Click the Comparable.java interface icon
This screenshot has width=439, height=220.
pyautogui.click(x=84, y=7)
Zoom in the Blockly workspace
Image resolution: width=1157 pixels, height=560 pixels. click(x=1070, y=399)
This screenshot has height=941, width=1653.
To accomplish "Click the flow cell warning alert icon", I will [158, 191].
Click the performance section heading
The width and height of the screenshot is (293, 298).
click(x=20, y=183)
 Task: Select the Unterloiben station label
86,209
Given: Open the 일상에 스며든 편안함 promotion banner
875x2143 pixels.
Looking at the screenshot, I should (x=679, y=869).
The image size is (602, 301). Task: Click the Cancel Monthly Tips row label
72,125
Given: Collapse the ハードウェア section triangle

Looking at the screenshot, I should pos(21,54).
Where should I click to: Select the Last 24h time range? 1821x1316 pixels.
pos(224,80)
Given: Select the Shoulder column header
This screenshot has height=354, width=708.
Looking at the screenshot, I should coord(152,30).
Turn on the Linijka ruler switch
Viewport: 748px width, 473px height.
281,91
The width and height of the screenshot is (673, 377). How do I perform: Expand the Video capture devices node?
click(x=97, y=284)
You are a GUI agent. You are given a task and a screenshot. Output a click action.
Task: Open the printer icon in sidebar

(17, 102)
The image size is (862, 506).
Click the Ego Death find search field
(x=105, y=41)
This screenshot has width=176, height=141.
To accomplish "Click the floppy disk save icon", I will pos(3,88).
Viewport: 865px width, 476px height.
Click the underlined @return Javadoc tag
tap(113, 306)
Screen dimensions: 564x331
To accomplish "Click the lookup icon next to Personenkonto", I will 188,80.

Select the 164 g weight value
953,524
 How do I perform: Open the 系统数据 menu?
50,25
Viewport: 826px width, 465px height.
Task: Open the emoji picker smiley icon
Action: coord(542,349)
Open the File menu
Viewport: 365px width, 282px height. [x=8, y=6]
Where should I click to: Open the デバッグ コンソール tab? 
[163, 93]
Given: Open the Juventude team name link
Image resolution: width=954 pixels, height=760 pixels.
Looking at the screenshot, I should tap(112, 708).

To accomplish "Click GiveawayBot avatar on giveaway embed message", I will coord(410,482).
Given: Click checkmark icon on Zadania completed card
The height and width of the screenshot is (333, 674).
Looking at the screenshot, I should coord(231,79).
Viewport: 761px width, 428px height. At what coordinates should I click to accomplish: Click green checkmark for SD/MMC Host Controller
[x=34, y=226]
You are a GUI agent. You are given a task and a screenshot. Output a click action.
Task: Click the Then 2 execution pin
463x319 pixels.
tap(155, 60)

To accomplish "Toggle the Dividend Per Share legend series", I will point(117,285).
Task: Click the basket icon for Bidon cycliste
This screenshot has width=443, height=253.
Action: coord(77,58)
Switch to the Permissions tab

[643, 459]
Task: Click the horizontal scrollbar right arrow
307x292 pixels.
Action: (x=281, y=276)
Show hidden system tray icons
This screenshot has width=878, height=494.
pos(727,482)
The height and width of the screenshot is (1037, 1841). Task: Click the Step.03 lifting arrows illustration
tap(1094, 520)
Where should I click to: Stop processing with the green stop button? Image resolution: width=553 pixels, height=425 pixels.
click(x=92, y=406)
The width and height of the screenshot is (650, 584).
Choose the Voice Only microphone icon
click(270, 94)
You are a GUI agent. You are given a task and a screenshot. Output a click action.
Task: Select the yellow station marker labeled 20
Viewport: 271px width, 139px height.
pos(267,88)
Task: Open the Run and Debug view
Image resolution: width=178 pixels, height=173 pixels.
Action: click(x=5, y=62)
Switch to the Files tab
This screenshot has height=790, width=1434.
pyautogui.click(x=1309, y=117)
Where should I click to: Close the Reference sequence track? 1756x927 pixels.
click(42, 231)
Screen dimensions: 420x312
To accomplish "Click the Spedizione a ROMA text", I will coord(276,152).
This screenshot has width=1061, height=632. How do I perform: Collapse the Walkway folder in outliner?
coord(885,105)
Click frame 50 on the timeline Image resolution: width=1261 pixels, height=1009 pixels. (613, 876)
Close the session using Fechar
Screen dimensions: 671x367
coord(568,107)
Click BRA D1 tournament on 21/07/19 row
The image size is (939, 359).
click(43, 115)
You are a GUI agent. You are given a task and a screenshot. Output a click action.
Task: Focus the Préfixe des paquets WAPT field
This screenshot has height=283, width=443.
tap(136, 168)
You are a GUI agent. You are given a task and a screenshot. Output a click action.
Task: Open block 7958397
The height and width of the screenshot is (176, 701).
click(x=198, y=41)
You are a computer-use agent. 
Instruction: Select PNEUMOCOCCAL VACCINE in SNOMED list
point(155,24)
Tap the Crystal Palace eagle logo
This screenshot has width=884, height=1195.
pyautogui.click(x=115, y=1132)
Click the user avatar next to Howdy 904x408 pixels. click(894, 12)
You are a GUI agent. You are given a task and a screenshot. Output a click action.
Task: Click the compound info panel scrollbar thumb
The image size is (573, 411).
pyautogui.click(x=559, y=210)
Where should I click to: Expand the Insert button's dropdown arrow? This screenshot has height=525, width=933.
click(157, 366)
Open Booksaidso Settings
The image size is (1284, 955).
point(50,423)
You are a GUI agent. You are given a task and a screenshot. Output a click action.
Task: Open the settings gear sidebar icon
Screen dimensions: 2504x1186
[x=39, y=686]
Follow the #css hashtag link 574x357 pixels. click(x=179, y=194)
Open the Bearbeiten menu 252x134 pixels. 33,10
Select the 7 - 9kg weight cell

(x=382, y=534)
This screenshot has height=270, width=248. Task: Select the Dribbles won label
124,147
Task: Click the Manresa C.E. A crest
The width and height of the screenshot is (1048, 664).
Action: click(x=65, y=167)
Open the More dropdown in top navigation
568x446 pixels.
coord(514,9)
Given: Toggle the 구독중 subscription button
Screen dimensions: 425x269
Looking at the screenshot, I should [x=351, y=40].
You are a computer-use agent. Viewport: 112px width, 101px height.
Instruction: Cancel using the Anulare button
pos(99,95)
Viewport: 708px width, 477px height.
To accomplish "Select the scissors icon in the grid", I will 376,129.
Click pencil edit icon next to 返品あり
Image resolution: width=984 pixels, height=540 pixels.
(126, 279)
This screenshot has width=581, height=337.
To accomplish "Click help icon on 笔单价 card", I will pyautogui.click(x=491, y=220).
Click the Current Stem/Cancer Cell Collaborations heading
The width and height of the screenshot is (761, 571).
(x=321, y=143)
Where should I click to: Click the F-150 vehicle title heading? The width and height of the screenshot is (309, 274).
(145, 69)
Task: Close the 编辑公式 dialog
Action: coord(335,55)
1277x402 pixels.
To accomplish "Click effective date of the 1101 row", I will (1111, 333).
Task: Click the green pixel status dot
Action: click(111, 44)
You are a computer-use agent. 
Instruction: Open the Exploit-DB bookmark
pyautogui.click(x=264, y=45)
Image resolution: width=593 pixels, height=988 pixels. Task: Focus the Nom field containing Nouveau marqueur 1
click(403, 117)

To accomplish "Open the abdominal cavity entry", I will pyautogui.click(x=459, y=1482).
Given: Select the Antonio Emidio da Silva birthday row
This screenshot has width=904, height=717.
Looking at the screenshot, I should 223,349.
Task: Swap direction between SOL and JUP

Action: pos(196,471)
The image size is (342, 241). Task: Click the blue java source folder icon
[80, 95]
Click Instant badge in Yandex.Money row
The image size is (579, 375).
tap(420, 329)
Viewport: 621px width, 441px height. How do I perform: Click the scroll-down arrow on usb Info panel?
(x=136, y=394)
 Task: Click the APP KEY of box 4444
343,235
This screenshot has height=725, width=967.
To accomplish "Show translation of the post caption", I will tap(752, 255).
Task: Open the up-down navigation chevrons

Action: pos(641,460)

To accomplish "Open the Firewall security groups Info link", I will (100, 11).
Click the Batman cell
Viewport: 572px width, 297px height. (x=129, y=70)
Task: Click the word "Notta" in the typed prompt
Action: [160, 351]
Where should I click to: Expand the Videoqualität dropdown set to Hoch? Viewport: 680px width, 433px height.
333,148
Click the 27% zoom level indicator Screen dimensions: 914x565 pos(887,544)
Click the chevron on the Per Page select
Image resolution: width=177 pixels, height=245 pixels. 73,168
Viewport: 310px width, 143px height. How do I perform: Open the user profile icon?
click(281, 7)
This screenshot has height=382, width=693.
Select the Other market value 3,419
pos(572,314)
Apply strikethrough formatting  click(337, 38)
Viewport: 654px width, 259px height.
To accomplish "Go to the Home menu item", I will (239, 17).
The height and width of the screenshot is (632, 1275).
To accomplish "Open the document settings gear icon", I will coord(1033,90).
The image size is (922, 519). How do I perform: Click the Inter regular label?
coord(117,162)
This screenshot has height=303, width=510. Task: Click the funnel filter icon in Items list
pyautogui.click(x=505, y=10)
________________________________________
AIM OF THE EXERCISE >>
With the line holding "Click the user" as the first and the line holding "1277x402 pixels." as the last, please transcribe exactly the lines of the material above in that range and nothing else.

TASK ANSWER >>
Click the user avatar next to Howdy 904x408 pixels. click(894, 12)
You are a GUI agent. You are given a task and a screenshot. Output a click action.
Task: Click the compound info panel scrollbar thumb
The image size is (573, 411).
pyautogui.click(x=559, y=210)
Where should I click to: Expand the Insert button's dropdown arrow? This screenshot has height=525, width=933.
click(157, 366)
Open Booksaidso Settings
The image size is (1284, 955).
point(50,423)
You are a GUI agent. You are given a task and a screenshot. Output a click action.
Task: Open the settings gear sidebar icon
Screen dimensions: 2504x1186
[x=39, y=686]
Follow the #css hashtag link 574x357 pixels. click(x=179, y=194)
Open the Bearbeiten menu 252x134 pixels. 33,10
Select the 7 - 9kg weight cell

(x=382, y=534)
This screenshot has height=270, width=248. Task: Select the Dribbles won label
124,147
Task: Click the Manresa C.E. A crest
The width and height of the screenshot is (1048, 664).
Action: click(x=65, y=167)
Open the More dropdown in top navigation
568x446 pixels.
coord(514,9)
Given: Toggle the 구독중 subscription button
Screen dimensions: 425x269
Looking at the screenshot, I should [x=351, y=40].
You are a computer-use agent. Viewport: 112px width, 101px height.
Instruction: Cancel using the Anulare button
pos(99,95)
Viewport: 708px width, 477px height.
To accomplish "Select the scissors icon in the grid", I will 376,129.
Click pencil edit icon next to 返品あり
Image resolution: width=984 pixels, height=540 pixels.
(126, 279)
This screenshot has width=581, height=337.
To accomplish "Click help icon on 笔单价 card", I will pyautogui.click(x=491, y=220).
Click the Current Stem/Cancer Cell Collaborations heading
The width and height of the screenshot is (761, 571).
(x=321, y=143)
Where should I click to: Click the F-150 vehicle title heading? The width and height of the screenshot is (309, 274).
(145, 69)
Task: Close the 编辑公式 dialog
Action: coord(335,55)
1277x402 pixels.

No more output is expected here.